Abstract
Egypt, by third world standards, traditionally boasted a relatively generous egalitarian insurance- based welfare regime centered on contribution-based pensions and a universal food subsidy system. The onset of neoliberal reforms since 1991 has been associated with hidden retrenchment in the country’s social policies, marked by dilution of universal subsidy benefits and introduction of new layers of targeted welfare on the production and consumption sides, without overhauling the welfare regime or restructuring its main social security program. What are the dynamics shaping targeting of production-oriented social programs and Conditional Cash Transfer Schemes (CCTs) to particular social groups? And what, if any, are the political influences on their spatial distributional patterns? These questions have not been systematically addressed in authoritarian contexts, like Egypt’s, where there is no institutionalized party machinery and local patronage networks compete under loosely organized party structures. Targeting has continued to figure prominently in World Bank sponsored economic reform agendas, despite the UN’s commitment to universal social protection, “leaving no one behind” as part of the 2030 agenda, and the post-COVID focus on alternative “eco-social contracts,” which makes the research questions particularly pertinent to explore.

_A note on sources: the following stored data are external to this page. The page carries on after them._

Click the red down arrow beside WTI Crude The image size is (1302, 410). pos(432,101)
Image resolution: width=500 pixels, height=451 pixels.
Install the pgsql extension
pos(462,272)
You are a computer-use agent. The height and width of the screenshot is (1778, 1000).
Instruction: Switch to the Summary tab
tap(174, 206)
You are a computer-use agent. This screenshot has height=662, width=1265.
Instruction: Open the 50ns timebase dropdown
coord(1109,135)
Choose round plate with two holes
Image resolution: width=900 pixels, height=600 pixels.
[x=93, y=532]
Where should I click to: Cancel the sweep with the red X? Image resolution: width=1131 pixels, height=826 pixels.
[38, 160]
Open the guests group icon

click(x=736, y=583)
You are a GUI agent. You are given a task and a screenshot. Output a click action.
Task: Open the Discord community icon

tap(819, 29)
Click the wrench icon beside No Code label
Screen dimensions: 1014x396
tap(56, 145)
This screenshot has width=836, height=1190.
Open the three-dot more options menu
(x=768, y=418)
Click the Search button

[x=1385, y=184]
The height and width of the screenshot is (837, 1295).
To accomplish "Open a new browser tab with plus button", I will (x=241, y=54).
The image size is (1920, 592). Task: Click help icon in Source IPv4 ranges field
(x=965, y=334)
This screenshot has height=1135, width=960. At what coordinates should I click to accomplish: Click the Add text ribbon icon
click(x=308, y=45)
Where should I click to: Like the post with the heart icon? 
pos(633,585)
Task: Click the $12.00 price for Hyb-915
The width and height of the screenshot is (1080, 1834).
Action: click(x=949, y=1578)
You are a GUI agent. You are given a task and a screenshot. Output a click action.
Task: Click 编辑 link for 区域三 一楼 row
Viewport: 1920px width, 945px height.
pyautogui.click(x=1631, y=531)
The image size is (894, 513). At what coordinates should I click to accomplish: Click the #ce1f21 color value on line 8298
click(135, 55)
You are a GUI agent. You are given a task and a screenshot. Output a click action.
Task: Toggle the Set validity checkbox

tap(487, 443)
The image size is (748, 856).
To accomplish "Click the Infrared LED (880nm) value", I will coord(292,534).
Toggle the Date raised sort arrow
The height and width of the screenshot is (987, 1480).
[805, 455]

In order to analyze the political economy of targeting in Egypt, I focus on the Social Fund’s record of promoting subsidized micro-small and medium enterprises (MSMEs) among limited income groups during the late Mubarak era, as well as new social assistance schemes Takaful and Karama, which were launched under Sisi. I focus on: policy design of targeting maps and official definitions of eligibility criteria, intra-state struggles that served to establish access rules on the ground, as well as the political economy of spatial allocations. The paper draws on: in-depth interviews with ex-officials in charge of the Social Fund, as well as Takaful and Karama, senior decision-makers at the Ministry of Social Solidarity, and specialized technocrats, who were involved in developing targeting mechanisms. I argue that the dominant coalition maintenance imperatives and cultural norms of citizenship shaped targeted social programs, often at the cost of effective pro-poor targeting.